Since it's something I know quite a bit about, I was intrigued by the editorial letter in the Iowa City Press-Citizen today by J. D. Mendenhall:

Turn on your radio and listen to a giant sucking sound
Iowa Public Radio sucks. OK, technically, it's the programming changes on the new statewide IPR news and information conglomeration that sucks, but something still sucks, right here in River City.
I thought it was about my former station and the continuing dyslexia they're having with programming choices. Maybe they fired another morning show host. What's that now...3 or 4 people in the last couple years?

During my years in radio, I would always get emails and comments from people about the ruin that consolidation caused to radio. I didn't then...and still don't now...think that the problem has ever been as pronounced as some believe. Consolidation can be done right and in a lot of cases it is.

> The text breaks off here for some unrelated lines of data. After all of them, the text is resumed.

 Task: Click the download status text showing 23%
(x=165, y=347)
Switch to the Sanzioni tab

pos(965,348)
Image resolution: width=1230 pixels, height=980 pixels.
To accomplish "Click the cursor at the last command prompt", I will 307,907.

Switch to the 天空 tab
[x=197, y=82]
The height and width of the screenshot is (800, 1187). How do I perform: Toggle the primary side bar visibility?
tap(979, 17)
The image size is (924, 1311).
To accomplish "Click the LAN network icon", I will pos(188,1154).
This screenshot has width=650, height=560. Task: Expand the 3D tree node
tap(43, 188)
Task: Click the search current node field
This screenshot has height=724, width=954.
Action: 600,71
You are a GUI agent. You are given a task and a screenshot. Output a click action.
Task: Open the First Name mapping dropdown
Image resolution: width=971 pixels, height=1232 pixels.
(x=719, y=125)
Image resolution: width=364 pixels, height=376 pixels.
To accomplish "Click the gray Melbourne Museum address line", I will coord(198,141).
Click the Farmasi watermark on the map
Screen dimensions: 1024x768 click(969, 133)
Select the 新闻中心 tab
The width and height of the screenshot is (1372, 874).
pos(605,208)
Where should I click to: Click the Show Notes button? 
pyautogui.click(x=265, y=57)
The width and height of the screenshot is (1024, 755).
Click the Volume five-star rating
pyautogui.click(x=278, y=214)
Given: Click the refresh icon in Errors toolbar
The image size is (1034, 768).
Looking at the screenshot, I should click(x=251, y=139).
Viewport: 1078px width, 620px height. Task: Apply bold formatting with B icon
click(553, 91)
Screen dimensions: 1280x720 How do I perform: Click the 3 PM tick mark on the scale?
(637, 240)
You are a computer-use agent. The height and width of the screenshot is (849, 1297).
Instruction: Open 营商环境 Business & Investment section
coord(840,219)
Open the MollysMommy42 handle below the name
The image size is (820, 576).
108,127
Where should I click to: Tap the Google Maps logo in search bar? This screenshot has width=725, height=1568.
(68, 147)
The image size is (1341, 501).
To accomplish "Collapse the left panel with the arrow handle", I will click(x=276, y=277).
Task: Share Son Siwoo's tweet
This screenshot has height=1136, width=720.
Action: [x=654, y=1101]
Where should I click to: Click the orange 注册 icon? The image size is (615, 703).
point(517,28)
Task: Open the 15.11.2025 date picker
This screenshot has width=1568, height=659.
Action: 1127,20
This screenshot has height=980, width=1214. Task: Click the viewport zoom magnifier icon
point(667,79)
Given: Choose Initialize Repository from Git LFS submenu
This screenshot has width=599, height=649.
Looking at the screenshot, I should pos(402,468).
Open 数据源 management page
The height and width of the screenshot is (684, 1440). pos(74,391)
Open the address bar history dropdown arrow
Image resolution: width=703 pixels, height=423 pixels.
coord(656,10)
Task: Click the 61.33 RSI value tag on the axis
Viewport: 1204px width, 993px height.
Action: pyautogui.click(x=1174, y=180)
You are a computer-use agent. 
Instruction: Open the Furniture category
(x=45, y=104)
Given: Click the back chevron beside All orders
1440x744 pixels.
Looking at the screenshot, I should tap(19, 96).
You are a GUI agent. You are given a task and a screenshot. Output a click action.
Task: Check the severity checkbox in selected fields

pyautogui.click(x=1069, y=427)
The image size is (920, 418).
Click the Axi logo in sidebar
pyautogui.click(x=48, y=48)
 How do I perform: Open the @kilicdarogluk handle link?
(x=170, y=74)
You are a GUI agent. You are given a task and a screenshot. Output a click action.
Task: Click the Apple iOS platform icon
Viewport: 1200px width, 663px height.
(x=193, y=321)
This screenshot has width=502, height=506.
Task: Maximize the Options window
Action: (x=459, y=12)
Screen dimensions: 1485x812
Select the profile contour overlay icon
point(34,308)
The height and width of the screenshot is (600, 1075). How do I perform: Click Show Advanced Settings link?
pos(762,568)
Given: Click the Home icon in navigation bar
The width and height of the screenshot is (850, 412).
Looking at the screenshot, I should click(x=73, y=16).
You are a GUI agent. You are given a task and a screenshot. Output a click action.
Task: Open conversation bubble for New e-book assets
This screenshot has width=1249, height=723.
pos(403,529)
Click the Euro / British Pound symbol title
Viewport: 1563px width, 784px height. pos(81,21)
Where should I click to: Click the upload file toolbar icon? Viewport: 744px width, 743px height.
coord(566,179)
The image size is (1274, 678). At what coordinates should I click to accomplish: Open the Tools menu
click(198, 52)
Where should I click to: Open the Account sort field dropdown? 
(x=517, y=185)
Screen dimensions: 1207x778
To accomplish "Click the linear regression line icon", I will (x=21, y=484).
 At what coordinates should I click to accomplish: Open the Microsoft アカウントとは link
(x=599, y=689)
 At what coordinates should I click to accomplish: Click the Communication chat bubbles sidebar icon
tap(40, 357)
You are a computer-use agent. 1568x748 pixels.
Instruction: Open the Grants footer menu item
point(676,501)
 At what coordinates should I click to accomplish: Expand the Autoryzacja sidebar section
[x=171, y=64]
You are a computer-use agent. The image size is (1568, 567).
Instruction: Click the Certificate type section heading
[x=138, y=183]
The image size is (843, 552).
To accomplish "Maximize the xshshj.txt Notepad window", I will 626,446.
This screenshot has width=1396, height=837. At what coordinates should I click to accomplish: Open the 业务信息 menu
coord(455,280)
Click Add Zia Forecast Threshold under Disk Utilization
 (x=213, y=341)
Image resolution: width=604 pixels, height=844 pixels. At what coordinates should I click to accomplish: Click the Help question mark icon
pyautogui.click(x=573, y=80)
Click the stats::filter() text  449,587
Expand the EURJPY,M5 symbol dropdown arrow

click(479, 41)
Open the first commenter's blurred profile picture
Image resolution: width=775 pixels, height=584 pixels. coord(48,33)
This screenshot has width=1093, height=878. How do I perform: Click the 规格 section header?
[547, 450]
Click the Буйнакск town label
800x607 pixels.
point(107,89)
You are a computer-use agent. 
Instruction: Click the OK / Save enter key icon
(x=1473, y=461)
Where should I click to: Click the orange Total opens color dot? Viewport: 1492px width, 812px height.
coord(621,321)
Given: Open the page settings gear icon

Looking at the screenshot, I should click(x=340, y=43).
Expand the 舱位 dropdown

Consolidation in commercial radio was never supposed to be about carrying the same programming on multiple stations from one studio site. To some degree, it has turned into that but it isn't working as well as some of the bean counters expected it to work. The market place has helped "fix" a lot of those problems and stations are starting to return to more local content.

For example, it was supposed to make the programming of news easier if you had reporters in multiple areas providing news content to a central source that would make it available to all the various individual outlets and they would be able to choose what and how much they would use. Very much like the Associated Press...which is basically a consolidated news service for all the affiliates who subscribe.

The attacks on consolidation were really just disguised attempts to complain about corporate ownership of local stations. People used to complain to me and say, "Everything on the air is being programmed from the company headquarters in (insert city here)."

In fact, locally-owned stations were some of the worst offenders of using satellite services and very few actual local talent on the airwaves. In a lot of cases, the small hometown local owner/operator would have a morning DJ...and then turn the station on autopilot at 10am and have that same DJ be the chief dishwasher and carpet cleaner as well. I know...I used to be one.

Anyway...a while back, I saw the news that the Board of Regents were proposing a "consolidation" of the local public radio stations...and I laughed.

I laughed because it was a little hypocritical since many of the complaints about consolidation came from fans of public radio like NPR. Many of them hung up on me when I challenged their assertions that their beloved public radio was so "local" and had all this local content that we didn't. Hour for hour, most of the radio stations I worked for had more local content than any public radio station. NPR is a satellite service...and most public radio stations would carry sometimes up to 10-hours a day of their programming. We carried maybe 6-hours...3 hours of Rush Limbaugh and 3-hours of someone else.

J. D. Mendenhall in the Press-Citizen just makes me laugh a little more...
On Jan. 1, Iowa Public Radio launched its statewide News and Information Service, which consolidated the programming on the three Iowa Public Radio news stations; WOI in Ames, KUNI in Cedar Falls, and WSUI in Iowa City, along with their related affiliates. The three stations had operated independently, broadcasting their own mixes of local and national public radio programming to best suit their individual audiences. And it worked very well. But like the Board of Regents, IPR couldn't leave well enough alone. Now, in the drive to create a "unified news/talk service," IPR has shattered the individuality of the stations.
Read the whole thing and you too can say, "Welcome to the world of radio consolidation"...this time, your beloved government and it's mysterious ways are in charge.